He drove a bit above the speed limit, without sirens. It had just started snowing—not heavy, but enough to make the road slick. He was thinking about the search, and where Sullivan might have stashed the kid, and realizing they just might be able to wrap the whole thing up without having to drag Russ away from his honeymoon. Back at Mountain View, he swung in behind the van and its line of cars.

“You again.” The lady of the house didn’t look very happy to see him.

“Yes, ma’am. May I…?” He strode past her, through the football-field living room.

“I have to say this is disrupting our Saturday routine!” She trotted after him.

“Bea?” he called. The supervisor popped out of the kitchen.

“And it’s making me have second thoughts about the reliability of your cleaning service!”

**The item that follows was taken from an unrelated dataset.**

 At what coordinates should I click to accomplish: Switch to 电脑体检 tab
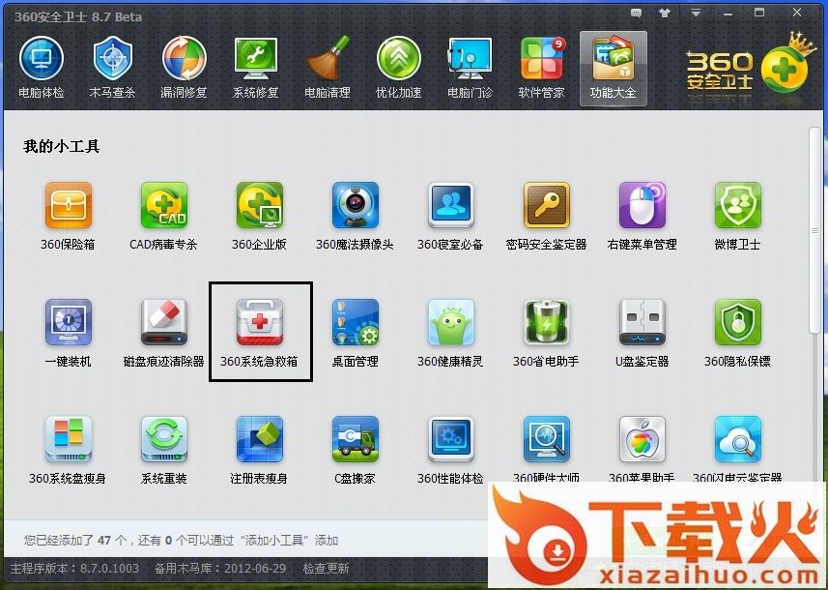[42, 68]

Bea gave him a look that said
See what I have to put up with?

“Where’s Sullivan?”

Bea pointed toward the door. The line of beater cars, he realized. One of them was—“He told me he was too shaken up to work,” the supervisor said. “He’s gone.”

 

6.

Hector DeJean hadn’t been home that morning. Hadley and Flynn had found his address easily enough, a double-wide on a country road in Cossayuharie. What would have been the attached garage had been converted into a business, with two cars parked out front and enough room for at least three more. The sign overhead read
DEDE’S DO AND DYE
. Next to the beauty shop, a good-sized cruiser was cradled in a boat trailer, its lines obscured by winter shrink-wrap. “Huh,” Flynn said. “He’s gone from a junkie to a successful businesswoman. Maybe he has reformed.”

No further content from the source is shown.